● **EXTRACTED TEXT**:
★ ★ ★

You can find out what encoding Windows is configured for easilly enough. Open a cmd window and type "chcp" (change code-page) and it will type the code page in use. In general, if java knows that encoding it calls it cpNNNN

where NNNN is the code page number that the chcp gives you.

(As usual Windows philosophy is not to bother the user's tiny mind with anything as technical as code pages).

malcolmmca at 2007-7-9 22:39:15 > top of Java-index,Java Essentials,Java Programming...
# 14

> Any such detection is, by the very nature of the

> thing, heuristic and I seriously doubt it will get a

> Chinese file correctly.

>

On the contrary, actually in many cases it does. And if it doesn't you're left with trying each of the few encodings for Chinese that can be found in the "character encodings" menu. The encoding is probably well known.

> You can find out what encoding Windows is configured

> for easilly enough. Open a cmd window and type "chcp"

Unfortunately that will only tell you the code pages of the system and not the encoding that was used to save a specific file.

jsalonena at 2007-7-9 22:39:15 > top of Java-index,Java Essentials,Java Programming...
# 15
>Unfortunately that will only tell you the code pages of the system and not the >encoding that was used to save a specific file.Odds are if Notepad shows the data correctly, then the current Windows codepage coresponds to the encoding of the file.
malcolmmca at 2007-7-21 17:44:32 > top of Java-index,Java Essentials,Java Programming...
# 16

> First of all, thx all of your information.

>

> But, actually, i do understandy that the fact of

> 7-bit ASCII and 8-bit UTF8...

>

> Please see, another fact is that:

> 1) Open the srcFile.dat file with NotePad

> 2) When I press "Save as", it shows that the

> "Encoding" is "UTF8"

★ ★ ★

● **DATA LISTING**:

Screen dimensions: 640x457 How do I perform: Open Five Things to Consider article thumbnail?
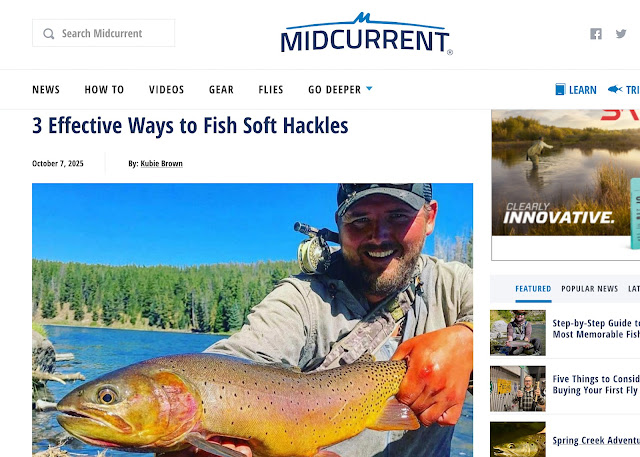pos(518,388)
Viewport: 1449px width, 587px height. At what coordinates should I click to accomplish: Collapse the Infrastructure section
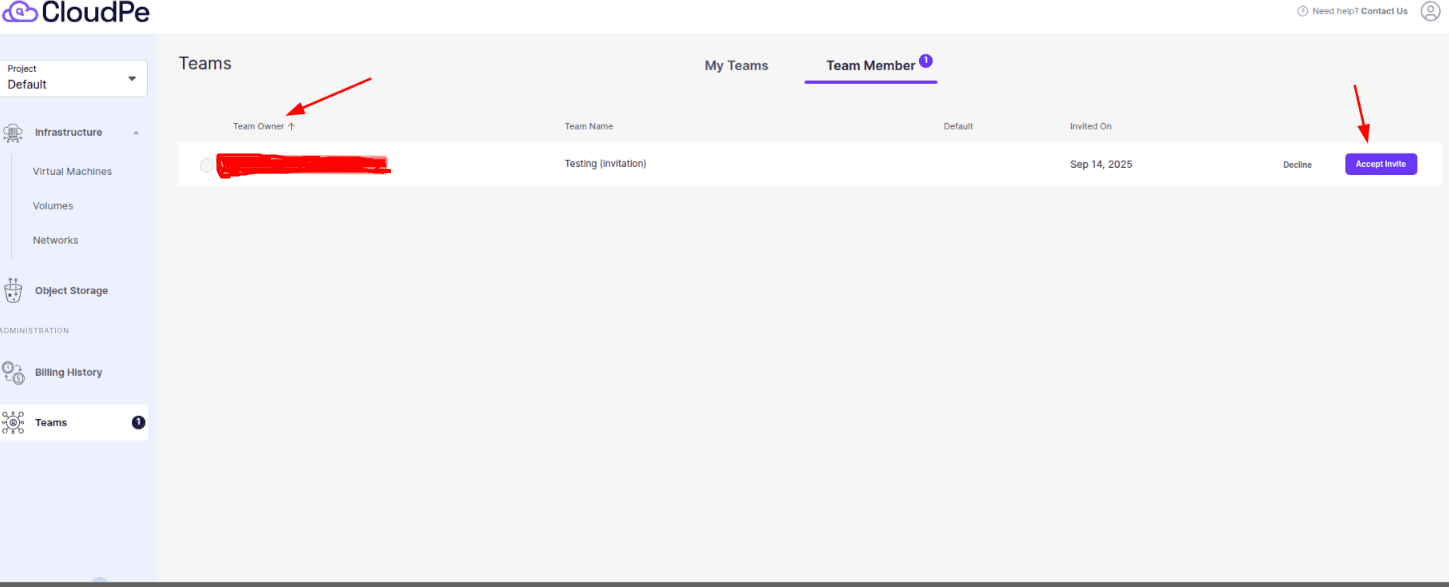(136, 132)
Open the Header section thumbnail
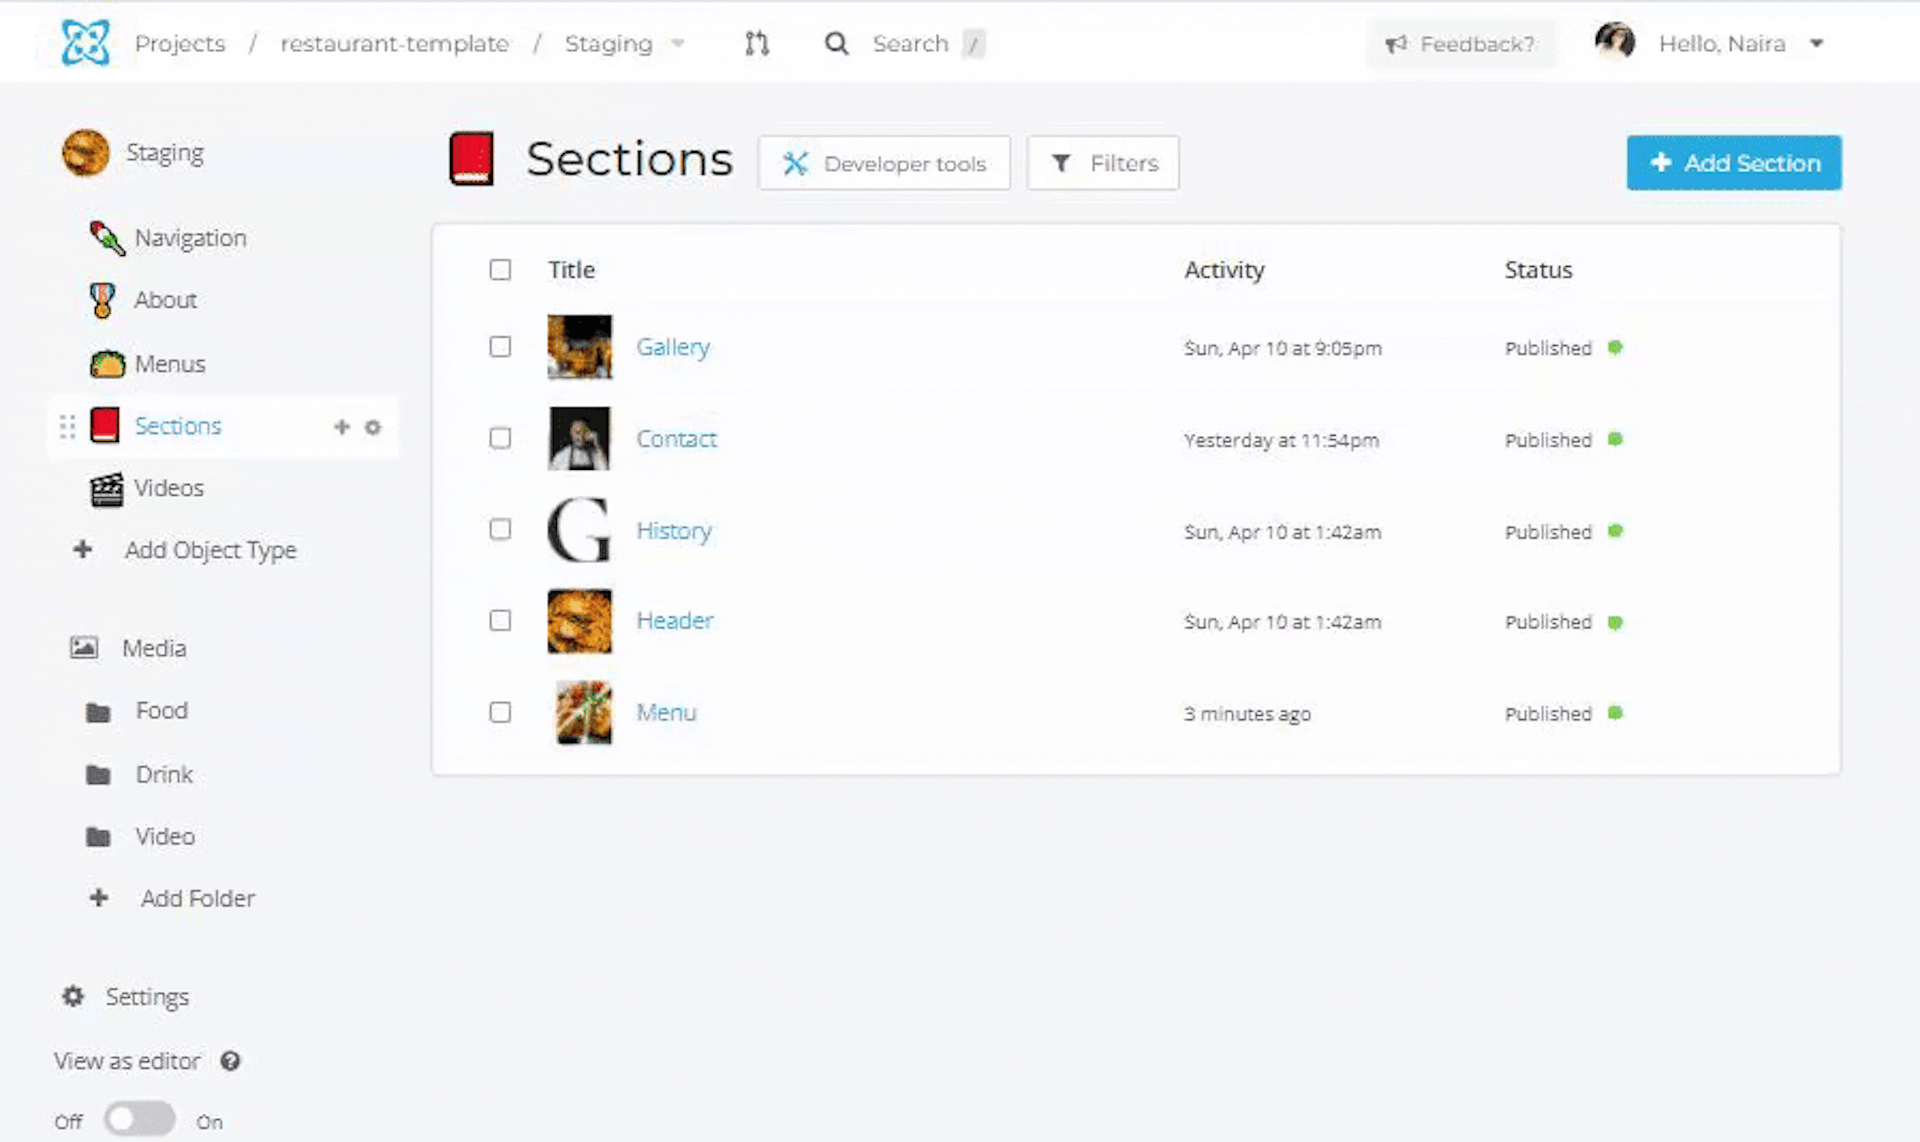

★ ★ ★

● **GIVEN EXERCISE 1**: Using the forum thread on file encodings, decide whether each statement agrees with it: (a) the chcp command reveals the encoding that was used to save a specific file; (b) when Java knows a Windows encoding, it generally calls it cpNNNN; (c) one reply holds that encoding detection succeeds in many cases. Answer yes or no for each, and quote the deciding words.
● **GIVEN EXERCISE 2**: According to the forum thread on file encodings, what does "chcp" stand for?
● **GIVEN EXERCISE 3**: Return the part of the forum thread on file encodings starting with "malcolmmca at 2007-7-9" and going on through "probably well known.".
The entries were taken from a separate source.

● **WORKED ANSWER 1**:
(a) No: "Unfortunately that will only tell you the code pages of the system and not the encoding that was used to save a specific file."
(b) Yes: "In general, if java knows that encoding it calls it cpNNNN"
(c) Yes: "On the contrary, actually in many cases it does."

● **WORKED ANSWER 2**: Change code-page.

● **WORKED ANSWER 3**:
malcolmmca at 2007-7-9 22:39:15 > top of Java-index,Java Essentials,Java Programming...
# 14

> Any such detection is, by the very nature of the

> thing, heuristic and I seriously doubt it will get a

> Chinese file correctly.

>

On the contrary, actually in many cases it does. And if it doesn't you're left with trying each of the few encodings for Chinese that can be found in the "character encodings" menu. The encoding is probably well known.